■ WHAT THIS TASK INVOLVES ■
Copy from the Elementary OS 7.1 article the passage from "Under the hood, Elementary" up to and including "Zen 4 processors.", word for word.

■ DOCUMENT SECTION ■
* * * * * * *
Under the hood, Elementary OS 7.1 is based on Ubuntu 22.04 and its hardware enablement stack. The latter refreshes some key components, meaning that Elementary OS supports younger hardware components than the original Ubuntu 22.04. The Linux kernel 6.2 used runs with 13th generation Intel Core processors, Intel Arc graphics and AMD Zen 4 processors.
The network widget in the panel has received a visual makeover. Among other things, it gives the network interfaces more meaningful names and dealing with VPNs should now be much easier. Furthermore, airplane mode can be switched on and off more quickly. The developers have also slightly tweaked the appearance in other places in Elementary OS. This means that the system settings adapt better to different window sizes.
Finally, many applications are available in new versions, but all of them have only received minor changes. The current version of Mail simplifies operation in many places – for example, folders can be quickly renamed using the context menu and images can be inserted into the text of a message when composing. The revamped file manager can send files via Bluetooth and rename multiple files in one go. The text editor code handles files better that cannot be saved directly and, if desired, remembers the search settings until the next session. Videos works more stable and faster, while music accepts audio files via drag-and-drop. Users can access the Internet with the Gnome browser Web 44.6.
If you are already using Elementary OS, you should have already applied all of the changes mentioned to the system. If in doubt, it is sufficient to start the AppCenter and install all updates. Those interested can get the installation images via the Elementary OS website after specifying an amount – specifying “0” is allowed and thus allows you to try it out – and clicking on the “Buy Elementary OS” button.
* * * * * * *
■ MATERIAL PROVIDED ■
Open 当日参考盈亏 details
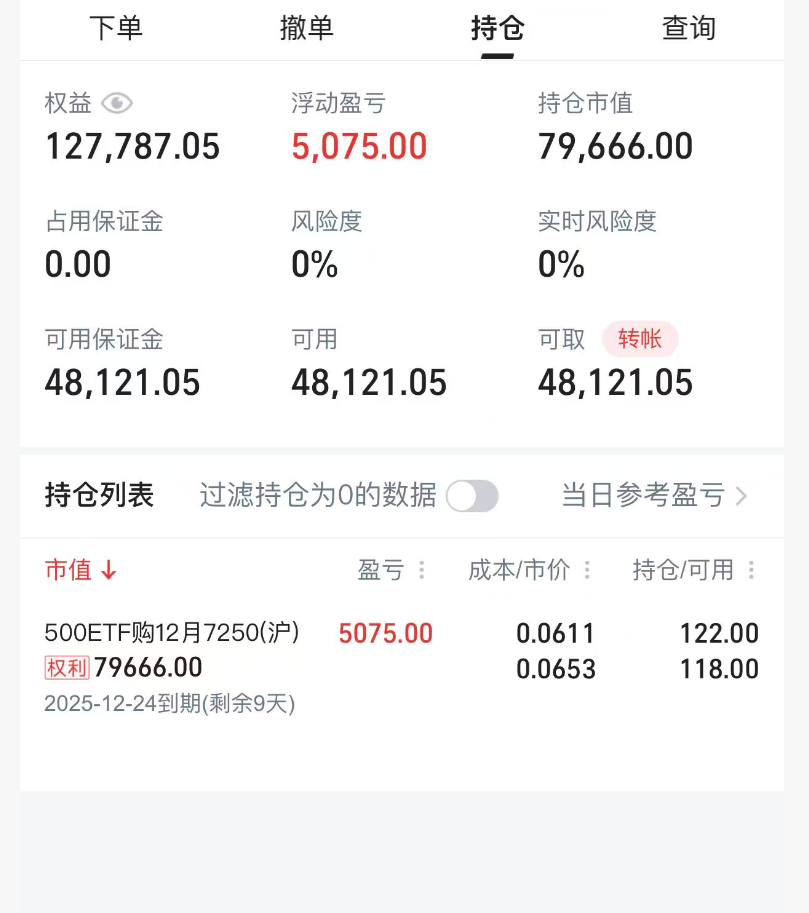The height and width of the screenshot is (913, 809). [x=654, y=496]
* * * * * * *
■ EXPECTED ANSWER ■
Under the hood, Elementary OS 7.1 is based on Ubuntu 22.04 and its hardware enablement stack. The latter refreshes some key components, meaning that Elementary OS supports younger hardware components than the original Ubuntu 22.04. The Linux kernel 6.2 used runs with 13th generation Intel Core processors, Intel Arc graphics and AMD Zen 4 processors.